*Problem to solve*
This exercise calls for copying every line below that holds the word "page".
-- -- --
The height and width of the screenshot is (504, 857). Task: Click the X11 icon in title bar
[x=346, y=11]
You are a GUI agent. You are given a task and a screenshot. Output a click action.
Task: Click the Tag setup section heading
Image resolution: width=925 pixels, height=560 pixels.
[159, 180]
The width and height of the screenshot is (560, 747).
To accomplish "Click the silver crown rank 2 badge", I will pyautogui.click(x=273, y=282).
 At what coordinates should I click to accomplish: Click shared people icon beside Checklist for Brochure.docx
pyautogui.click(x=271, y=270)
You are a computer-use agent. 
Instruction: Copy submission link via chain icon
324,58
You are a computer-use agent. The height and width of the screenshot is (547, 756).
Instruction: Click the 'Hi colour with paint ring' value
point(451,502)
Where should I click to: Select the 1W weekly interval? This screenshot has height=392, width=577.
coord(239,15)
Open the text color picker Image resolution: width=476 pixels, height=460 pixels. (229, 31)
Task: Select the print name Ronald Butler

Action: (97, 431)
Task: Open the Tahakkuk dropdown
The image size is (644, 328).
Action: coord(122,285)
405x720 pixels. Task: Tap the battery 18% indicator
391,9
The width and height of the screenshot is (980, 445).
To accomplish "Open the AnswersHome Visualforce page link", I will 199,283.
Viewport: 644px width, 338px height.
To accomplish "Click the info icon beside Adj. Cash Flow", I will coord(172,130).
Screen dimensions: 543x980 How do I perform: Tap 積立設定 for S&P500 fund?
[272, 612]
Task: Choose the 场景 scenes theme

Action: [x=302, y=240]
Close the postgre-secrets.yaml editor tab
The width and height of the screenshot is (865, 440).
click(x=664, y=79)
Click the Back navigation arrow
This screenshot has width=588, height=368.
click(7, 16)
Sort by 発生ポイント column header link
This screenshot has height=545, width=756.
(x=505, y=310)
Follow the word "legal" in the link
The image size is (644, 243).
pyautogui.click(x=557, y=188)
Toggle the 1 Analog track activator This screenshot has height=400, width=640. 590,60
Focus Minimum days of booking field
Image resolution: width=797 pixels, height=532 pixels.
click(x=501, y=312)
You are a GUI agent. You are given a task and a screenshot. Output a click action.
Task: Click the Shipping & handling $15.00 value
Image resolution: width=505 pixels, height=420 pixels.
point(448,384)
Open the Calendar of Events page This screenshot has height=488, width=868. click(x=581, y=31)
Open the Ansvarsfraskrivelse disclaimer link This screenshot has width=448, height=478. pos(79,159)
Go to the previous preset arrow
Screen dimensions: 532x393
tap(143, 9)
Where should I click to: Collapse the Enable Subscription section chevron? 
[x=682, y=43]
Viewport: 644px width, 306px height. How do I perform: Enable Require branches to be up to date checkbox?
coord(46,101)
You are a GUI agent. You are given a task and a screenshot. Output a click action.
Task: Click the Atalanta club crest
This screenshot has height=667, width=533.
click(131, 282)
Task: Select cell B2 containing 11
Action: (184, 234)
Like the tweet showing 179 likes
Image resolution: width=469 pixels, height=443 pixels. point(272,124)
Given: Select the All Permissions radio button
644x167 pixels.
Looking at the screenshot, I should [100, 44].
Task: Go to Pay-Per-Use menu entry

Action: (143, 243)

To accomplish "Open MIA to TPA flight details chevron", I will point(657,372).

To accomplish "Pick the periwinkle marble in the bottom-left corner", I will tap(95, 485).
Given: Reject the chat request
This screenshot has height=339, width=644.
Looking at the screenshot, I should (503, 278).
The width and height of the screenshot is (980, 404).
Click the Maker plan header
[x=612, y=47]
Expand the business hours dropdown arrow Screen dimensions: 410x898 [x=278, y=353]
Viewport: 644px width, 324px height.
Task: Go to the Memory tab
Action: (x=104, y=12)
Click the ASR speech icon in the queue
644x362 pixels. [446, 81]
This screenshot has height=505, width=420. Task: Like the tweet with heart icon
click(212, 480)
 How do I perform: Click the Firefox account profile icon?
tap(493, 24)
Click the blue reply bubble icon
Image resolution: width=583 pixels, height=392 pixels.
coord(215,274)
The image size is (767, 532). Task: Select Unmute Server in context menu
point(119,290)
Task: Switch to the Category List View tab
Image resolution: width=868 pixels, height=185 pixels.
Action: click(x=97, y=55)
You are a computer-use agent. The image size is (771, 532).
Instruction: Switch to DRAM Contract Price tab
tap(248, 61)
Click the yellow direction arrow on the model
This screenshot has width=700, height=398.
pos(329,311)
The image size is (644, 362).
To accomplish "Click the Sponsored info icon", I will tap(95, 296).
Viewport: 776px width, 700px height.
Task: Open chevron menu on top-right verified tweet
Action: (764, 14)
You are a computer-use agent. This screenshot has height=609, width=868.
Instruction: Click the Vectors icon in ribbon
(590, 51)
-- -- --
*Your solution*
To accomplish "Open the AnswersHome Visualforce page link", I will 199,283.
Open the Calendar of Events page This screenshot has height=488, width=868. click(x=581, y=31)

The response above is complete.